Foi isto que escolheste mas nós nunca sabemos realmente escolher até provar duas vezes tudo. Trabalhas até estat esgotada mas antes de ir trabalhar já estavas esgotada. Puxas do carinho que tens e da qualidade que és e fazes o trabalho. Mentalmente queres que o relógio marche em fúria para o fim do dia. E quando chega o fim do dia ainda assim não tens o que queres.

Curiosa a rotina, fazes força para que chegue o fim do dia e no fim do dia ainda te falta alguma coisa, não é?

Depois pensas que a vida não é só isto mas não tens forças para mais. Até tens dinheiro mas só compras coisas rídiculas que não te fazem falta. Até tens amigos mas eles já não te servem. Até tens uma boa família mas não são eles que te elevam nestes dias.

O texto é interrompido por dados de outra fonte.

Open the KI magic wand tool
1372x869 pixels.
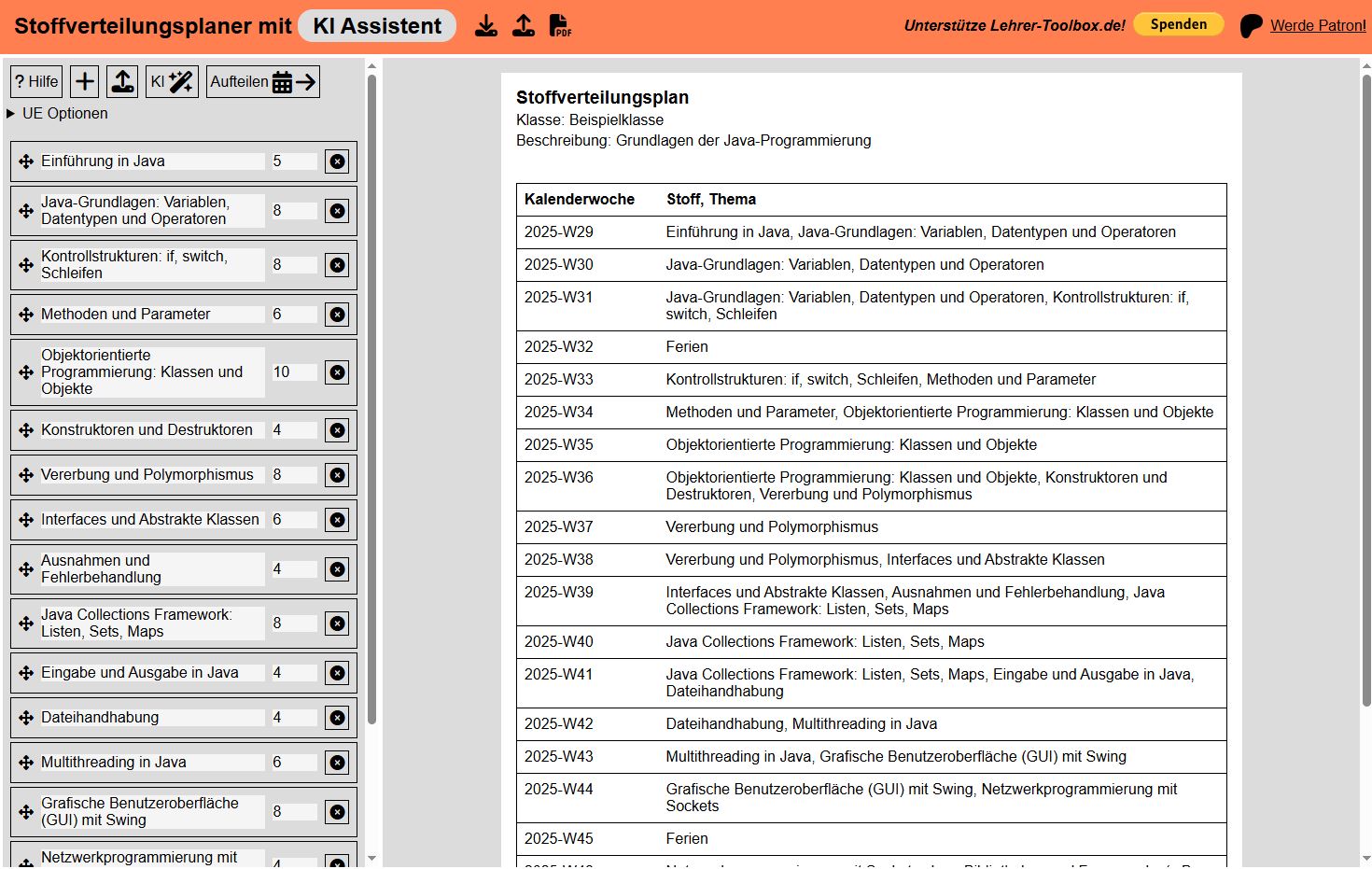pos(173,82)
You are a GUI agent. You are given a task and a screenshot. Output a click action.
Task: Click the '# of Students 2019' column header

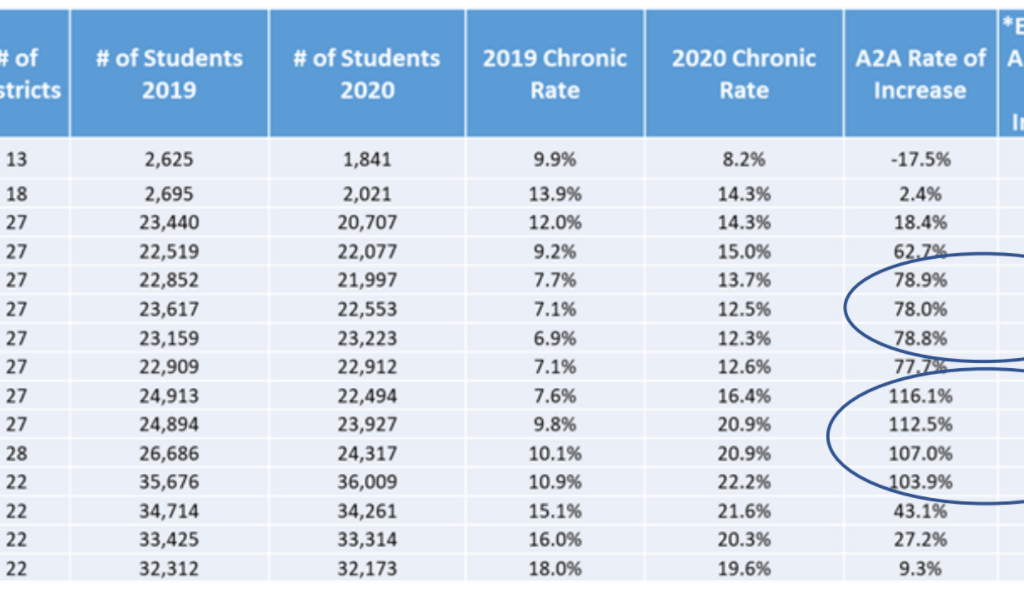click(169, 74)
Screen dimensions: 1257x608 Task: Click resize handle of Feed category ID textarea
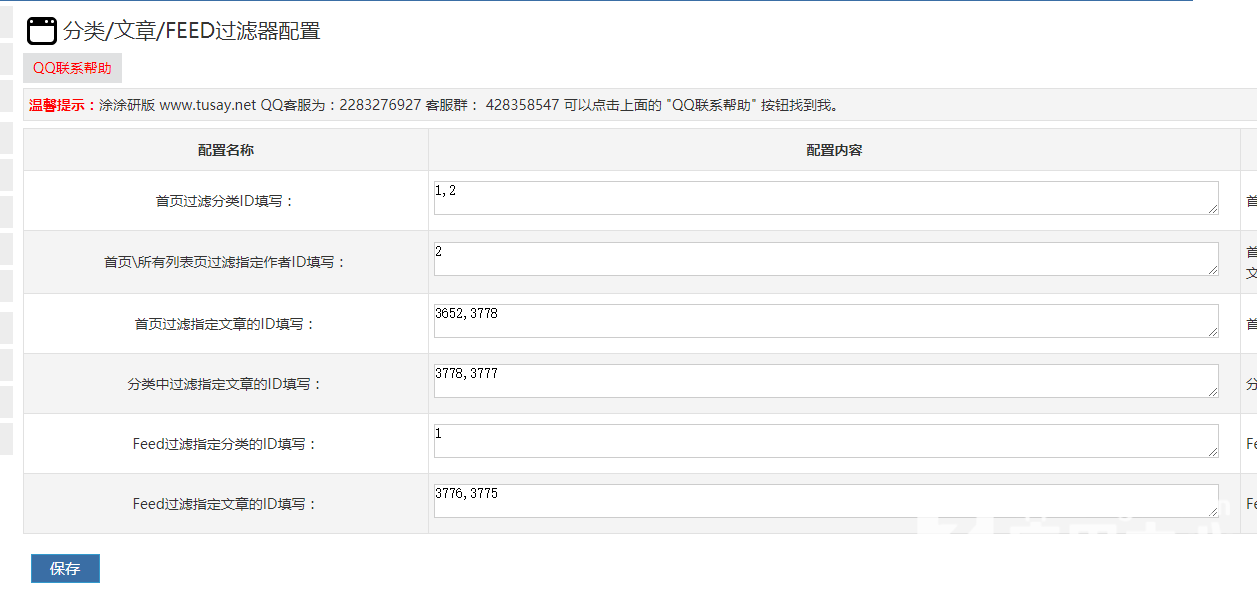1213,452
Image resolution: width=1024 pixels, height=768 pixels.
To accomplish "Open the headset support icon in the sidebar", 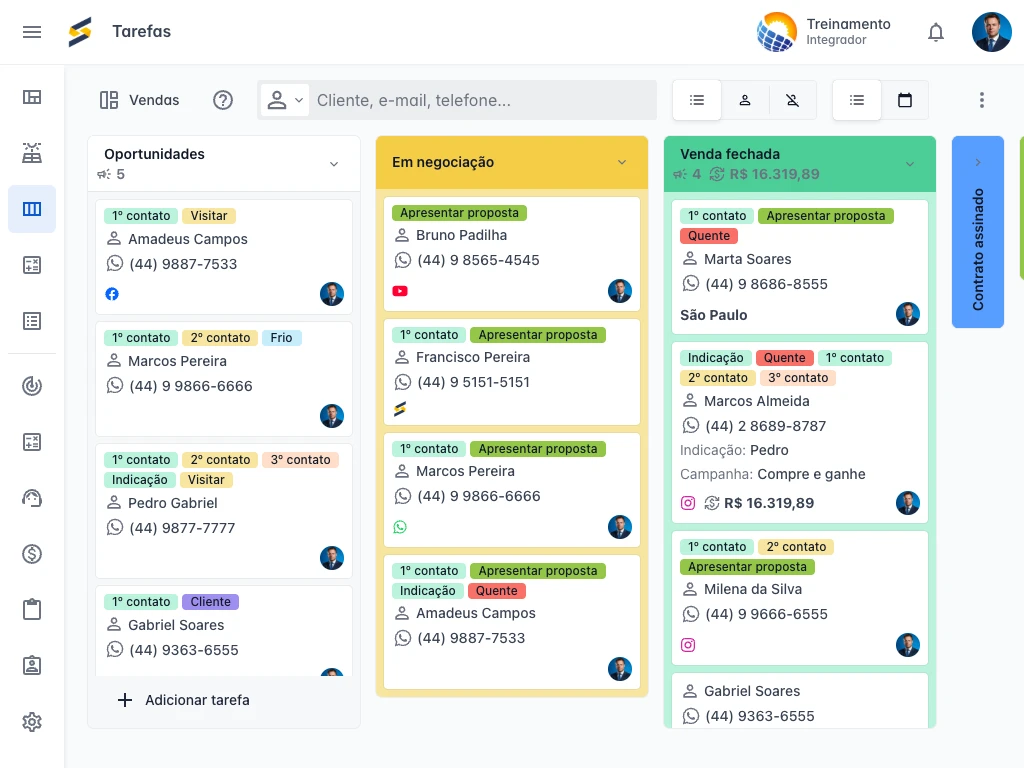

Até tens a vida toda pela frente mas tás cansada, não tás? Tens saudade. Dos tempos de criança onde a inocência era tão doce, do secundário onde bebeste pela primeira vez onde o teu corpo te mostrou o céu e da universidade, cabou há pouco tempo mas afinal já foi noutra vida.

Agora és adulta e não sabes realmente o que fazer com isso.

Talvez apaixonar-te. Não será esta uma boa solução? Talvez sim. Se ao menos pudesses voltar acreditar que vale pena juntar o corpo suado e o coração empolgado á mão de um cavaleiro andante. Acredita. A vida é sempre mais do que isto. A vida é viver.


PS: este texto é apenas para uma pessoa, mas aposto que mais se sentem assim.